= Lewis Thorpe =

British philologist and translator (1913–1977)

Lewis Guy Melville Thorpe (5 November 1913 – 10 October 1977) was a British philologist and translator. He was married to the Italian scholar and lexicographer Barbara Reynolds.

After service in Italy in the Second World War, Lewis Thorpe joined the staff of the University of Nottingham in 1946. He was Professor of French there from 1958 to 1977. He served as President of the British Branch of the International Arthurian Society and was a member of the Marylebone Cricket Club.

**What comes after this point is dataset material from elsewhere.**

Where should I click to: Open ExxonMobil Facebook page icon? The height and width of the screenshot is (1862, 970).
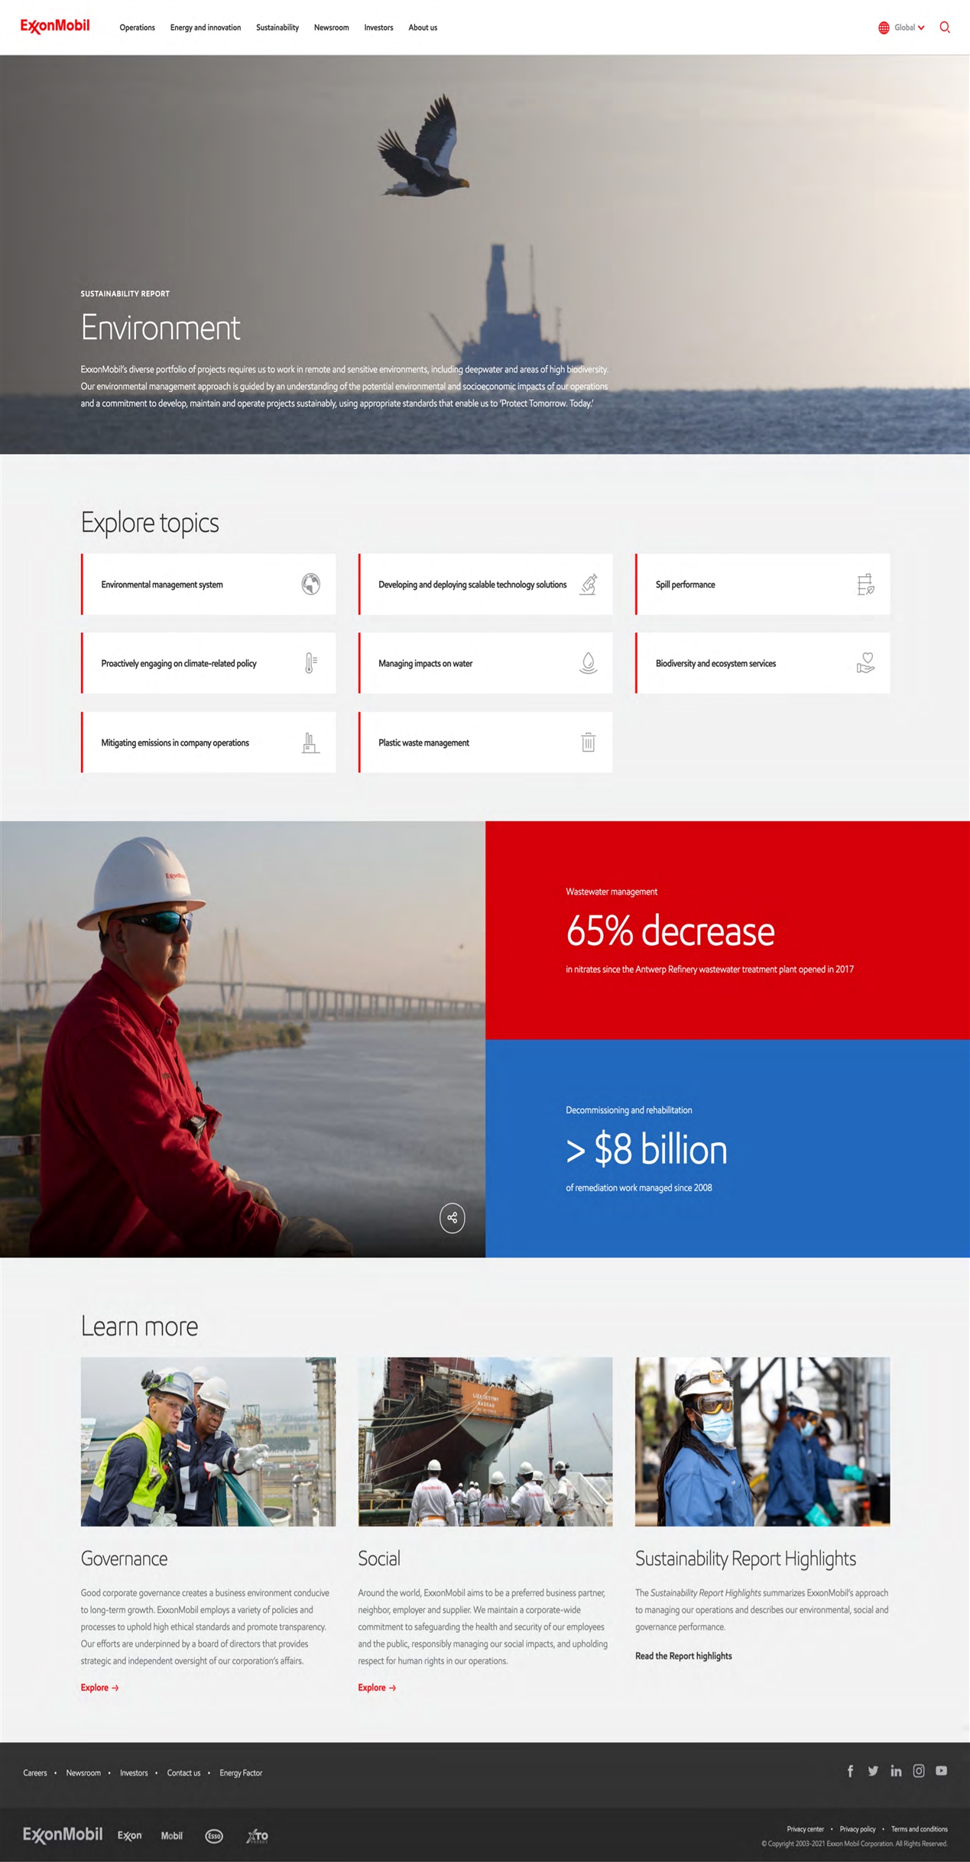pos(850,1770)
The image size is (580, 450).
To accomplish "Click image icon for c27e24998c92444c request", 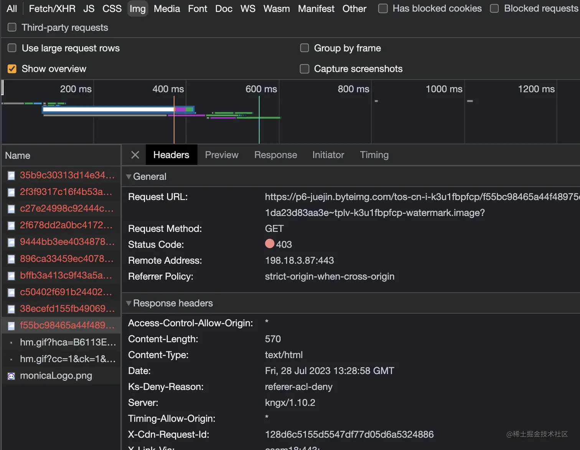I will click(x=12, y=209).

Thorpe was born in Croydon. He died in Nottingham in 1977.

==Publications==
- La France guerrière. Penguin, 1945.
- Le roman de Laurin, fils de Marques le Sénéchal. 1950.
- Le roman de Laurin: text of MS B. N. F. fr. 22548. Cambridge: Heffer, 1960.
- Guido Farina, Painter of Verona, 1896-1957. 1967 (with Barbara Reynolds).
- Heldris de Cornouaille, Le roman de Silence. Cambridge: Heffer, 1972.
- The Bayeux Tapestry and the Norman Invasion. 1973.

===As editor===
- Bulletin bibliographique of the International Arthurian Society
- Nottingham Mediaeval Studies
- Nottingham French Studies

===As translator===
- Geoffrey of Monmouth, The History of the Kings of Britain. Harmondsworth: Penguin, 1966 (revised, 1976).
- Einhard and Notker the Stammerer, Two lives of Charlemagne. Harmondsworth: Penguin, 1969.
  - Einhard the Frank, The Life of Charlemagne. 1970.
- Gregory of Tours, The History of the Franks. Harmondsworth: Penguin, 1974.
- Gerald of Wales, The Journey Through Wales and The Description of Wales. Harmondsworth: Penguin, 1978.